*Task goal*: Reproduce the passage on Sir William Hedges word for word, in full.

Sir William Hedges (21 October 1632 – 6 August 1701) was an English merchant and the first governor of the East India Company (EIC) in Bengal.

Life and career

He was born in Coole in County Cork, Ireland, the eldest son of Robert and Catharine Hedges. The Hedges had their roots in Wiltshire, and had originally gone by the surname of Lacy.[1]

Details of Hedges' early career are unclear, but it is known that he went to Turkey as a trader for the Levant Company. In his diaries, he refers to his knowledge of colloquial Turkish and Arabic. Initially posted to the trading station (or factory) in Smyrna, by 1668 he had risen to the position of company treasurer in Constantinople. It is alleged, however, that the demands of this position became too much for him. Having arranged for a replacement from Smyrna, he quit Turkey and returned to England around 1670–71.

In London, Hedges involved himself in a variety of ventures. He joined the Mercers' Company, supreme among the City's Livery Companies. He invested £500 in the recently reformed Royal African Company. He served two stints as a Levant Company assistant. From 1677 to 1680, he was even a councilman for his local ward of Bassishaw. He was Colonel of the Green Regiment, London Trained Bands, in 1697.[2]

Through his first marriage, Hedges had also aligned himself with London's dissenting Protestant movement. His brother-in-law and fellow merchant Jeremy Sambrooke was to become a leading dissenter. Hedges took part in the campaign against the Conventicle Act that forbade religious assemblies of more than five people outside the auspices of the Church of England. In the end, however, Hedges returned to the Anglican church.

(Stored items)
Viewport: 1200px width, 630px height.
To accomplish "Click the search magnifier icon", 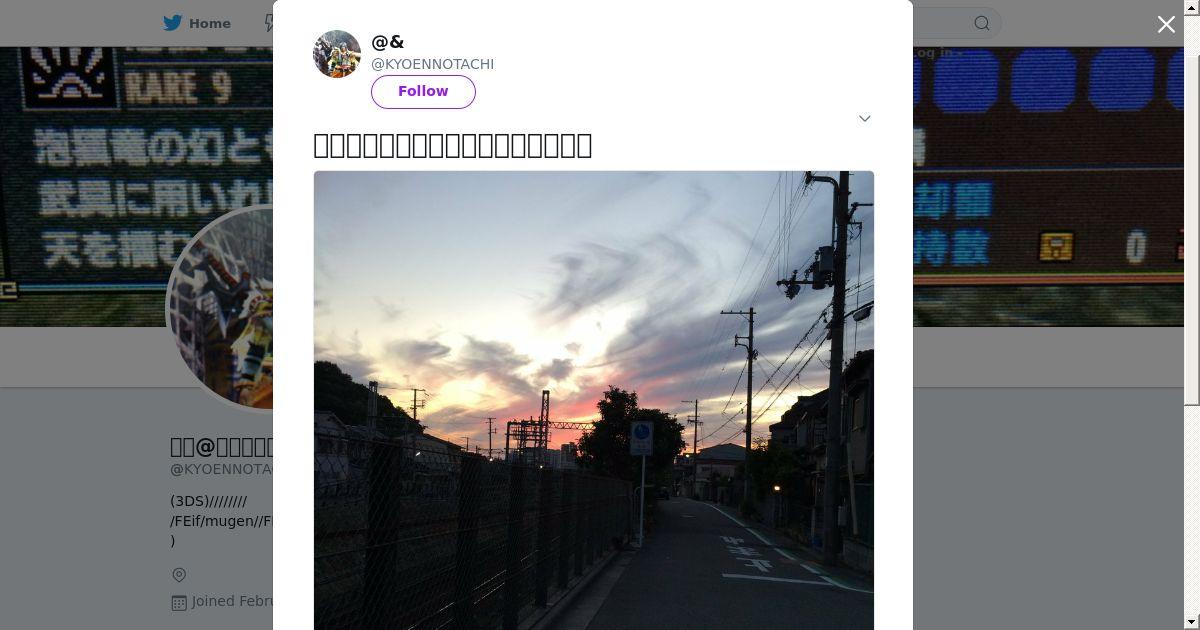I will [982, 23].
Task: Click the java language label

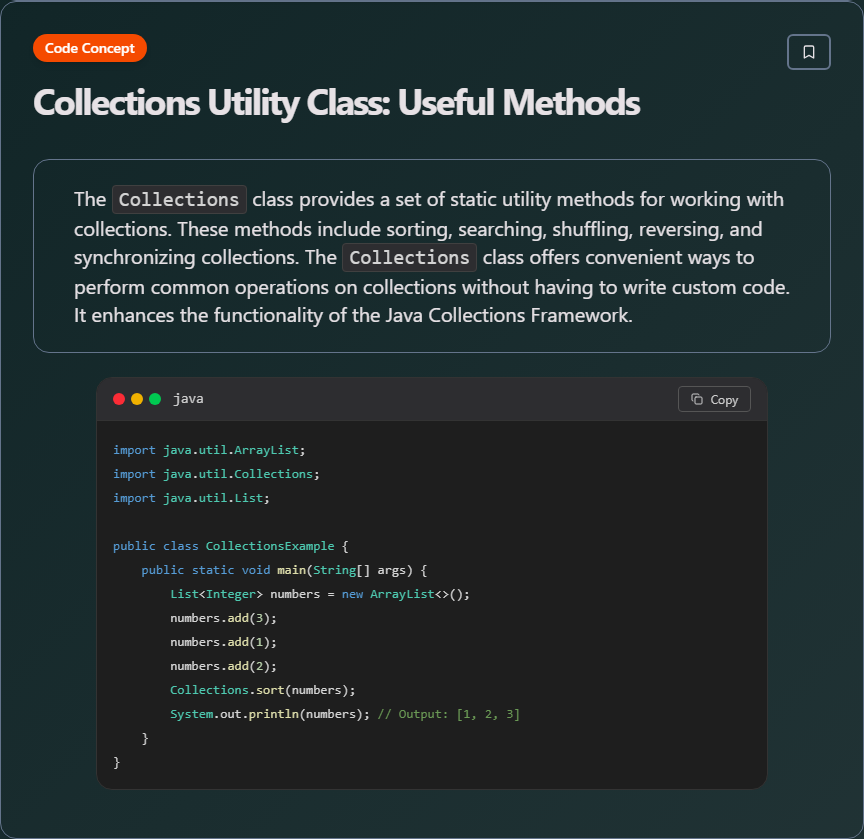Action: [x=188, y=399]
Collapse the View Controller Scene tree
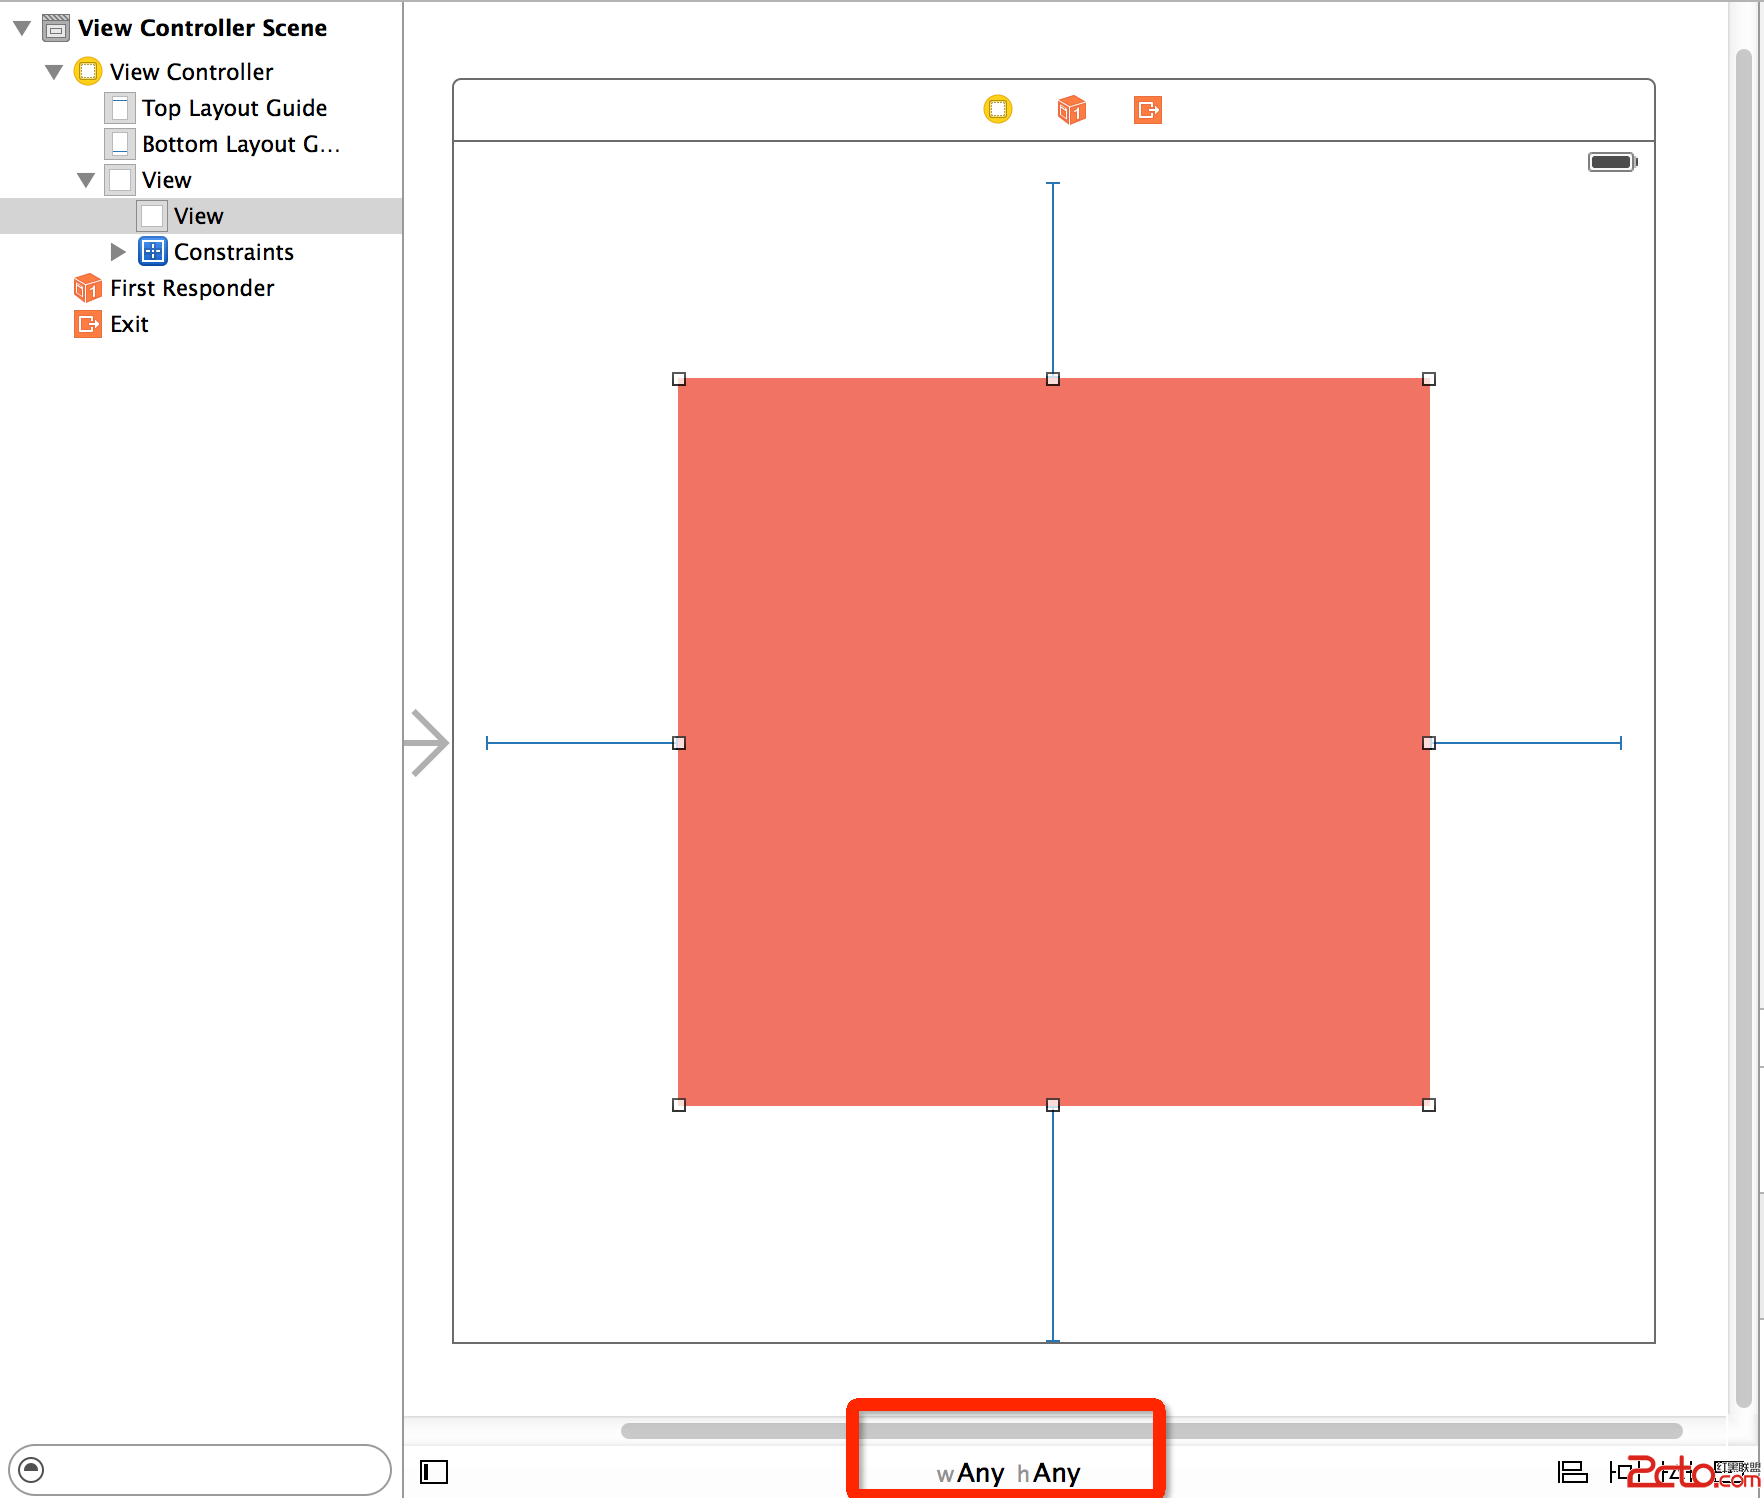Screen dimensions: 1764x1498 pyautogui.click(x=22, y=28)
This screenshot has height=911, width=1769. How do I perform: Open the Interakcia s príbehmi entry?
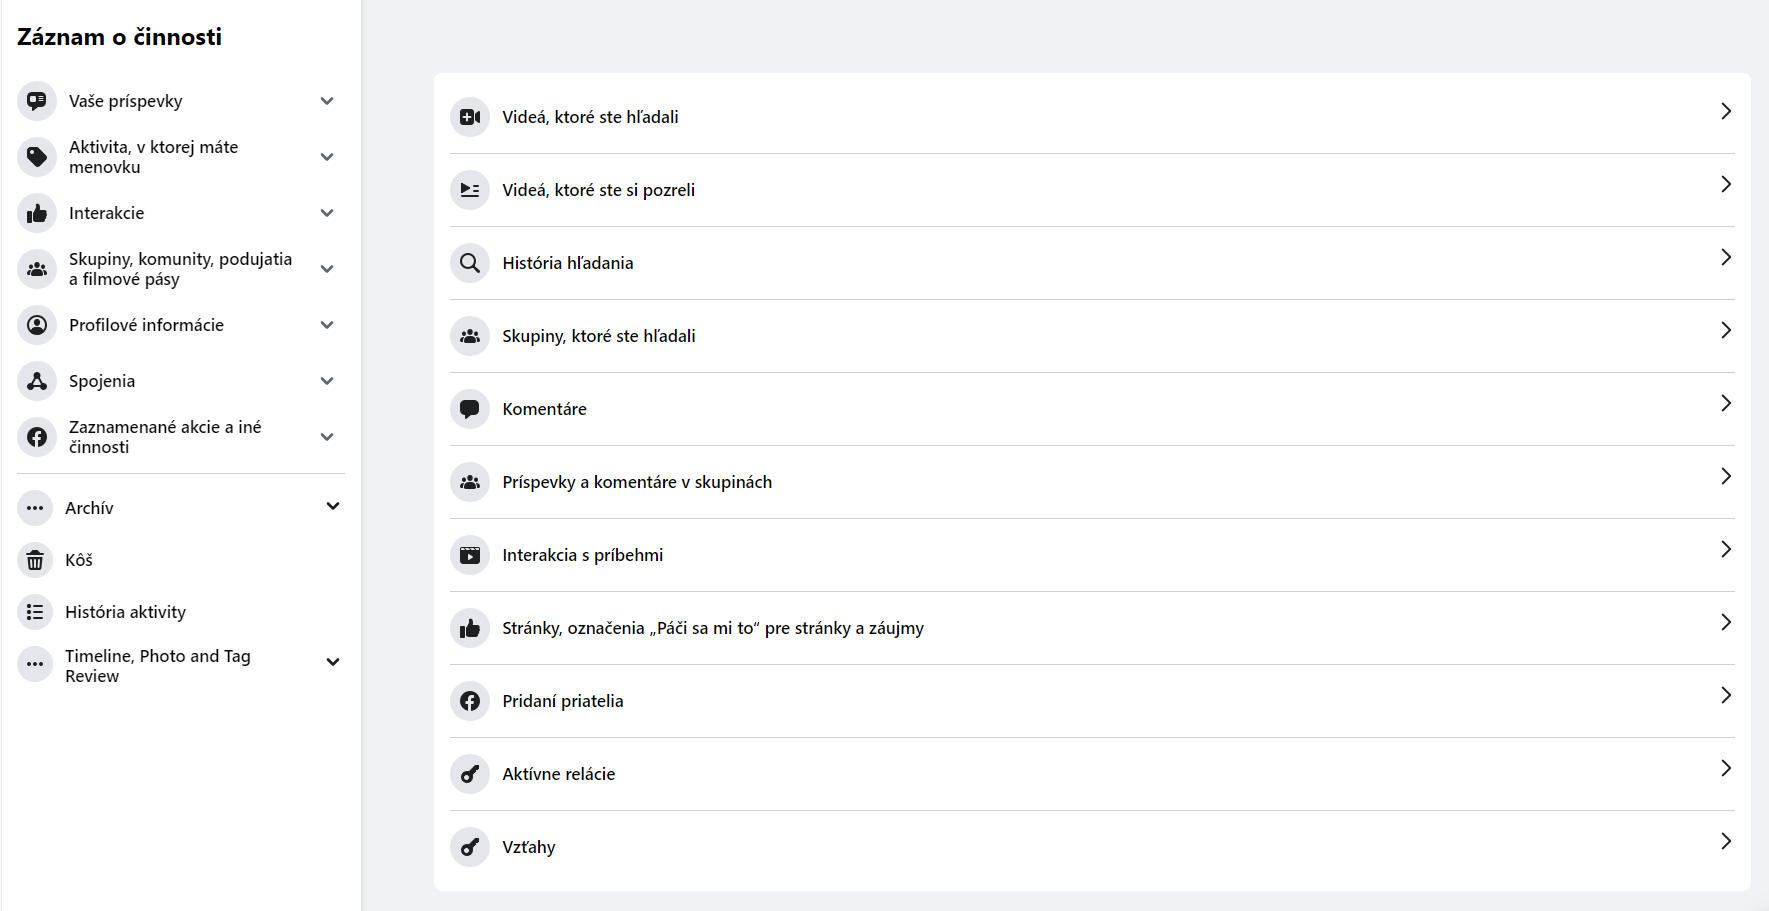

*Output for this task*:
Sir William Hedges (21 October 1632 – 6 August 1701) was an English merchant and the first governor of the East India Company (EIC) in Bengal.

Life and career

He was born in Coole in County Cork, Ireland, the eldest son of Robert and Catharine Hedges. The Hedges had their roots in Wiltshire, and had originally gone by the surname of Lacy.[1]

Details of Hedges' early career are unclear, but it is known that he went to Turkey as a trader for the Levant Company. In his diaries, he refers to his knowledge of colloquial Turkish and Arabic. Initially posted to the trading station (or factory) in Smyrna, by 1668 he had risen to the position of company treasurer in Constantinople. It is alleged, however, that the demands of this position became too much for him. Having arranged for a replacement from Smyrna, he quit Turkey and returned to England around 1670–71.

In London, Hedges involved himself in a variety of ventures. He joined the Mercers' Company, supreme among the City's Livery Companies. He invested £500 in the recently reformed Royal African Company. He served two stints as a Levant Company assistant. From 1677 to 1680, he was even a councilman for his local ward of Bassishaw. He was Colonel of the Green Regiment, London Trained Bands, in 1697.[2]

Through his first marriage, Hedges had also aligned himself with London's dissenting Protestant movement. His brother-in-law and fellow merchant Jeremy Sambrooke was to become a leading dissenter. Hedges took part in the campaign against the Conventicle Act that forbade religious assemblies of more than five people outside the auspices of the Church of England. In the end, however, Hedges returned to the Anglican church.